**ABOUT THIS TASK**.
Set out each line from the following listing that includes the word "next".

**MATERIAL FOR THIS EXERCISE**.
+-------+
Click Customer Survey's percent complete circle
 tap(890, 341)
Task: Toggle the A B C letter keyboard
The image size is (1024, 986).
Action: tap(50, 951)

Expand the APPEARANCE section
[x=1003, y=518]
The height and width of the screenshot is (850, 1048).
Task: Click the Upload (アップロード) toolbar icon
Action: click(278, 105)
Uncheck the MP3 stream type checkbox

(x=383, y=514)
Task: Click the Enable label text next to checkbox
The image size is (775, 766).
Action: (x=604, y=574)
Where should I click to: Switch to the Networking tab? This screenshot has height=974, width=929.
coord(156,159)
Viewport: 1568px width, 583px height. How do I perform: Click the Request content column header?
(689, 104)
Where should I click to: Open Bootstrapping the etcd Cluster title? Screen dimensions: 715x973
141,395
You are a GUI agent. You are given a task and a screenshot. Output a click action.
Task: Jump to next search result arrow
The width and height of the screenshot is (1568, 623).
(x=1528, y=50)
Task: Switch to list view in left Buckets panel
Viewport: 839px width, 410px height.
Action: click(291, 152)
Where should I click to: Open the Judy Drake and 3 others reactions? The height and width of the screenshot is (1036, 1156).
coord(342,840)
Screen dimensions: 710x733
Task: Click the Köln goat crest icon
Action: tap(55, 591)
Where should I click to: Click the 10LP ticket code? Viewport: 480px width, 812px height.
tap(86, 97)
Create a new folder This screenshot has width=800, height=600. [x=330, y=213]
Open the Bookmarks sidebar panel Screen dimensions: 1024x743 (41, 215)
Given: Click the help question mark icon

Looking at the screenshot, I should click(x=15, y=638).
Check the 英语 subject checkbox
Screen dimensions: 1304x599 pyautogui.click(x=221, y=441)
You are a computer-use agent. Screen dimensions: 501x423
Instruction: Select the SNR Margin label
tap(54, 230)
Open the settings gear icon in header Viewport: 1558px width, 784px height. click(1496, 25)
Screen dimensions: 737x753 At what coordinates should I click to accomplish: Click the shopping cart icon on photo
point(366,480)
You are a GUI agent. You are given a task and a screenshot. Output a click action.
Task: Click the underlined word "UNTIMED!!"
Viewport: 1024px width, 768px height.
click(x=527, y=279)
+-------+
**COMPLETED EXERCISE**.
Task: Click the Enable label text next to checkbox
Task: Jump to next search result arrow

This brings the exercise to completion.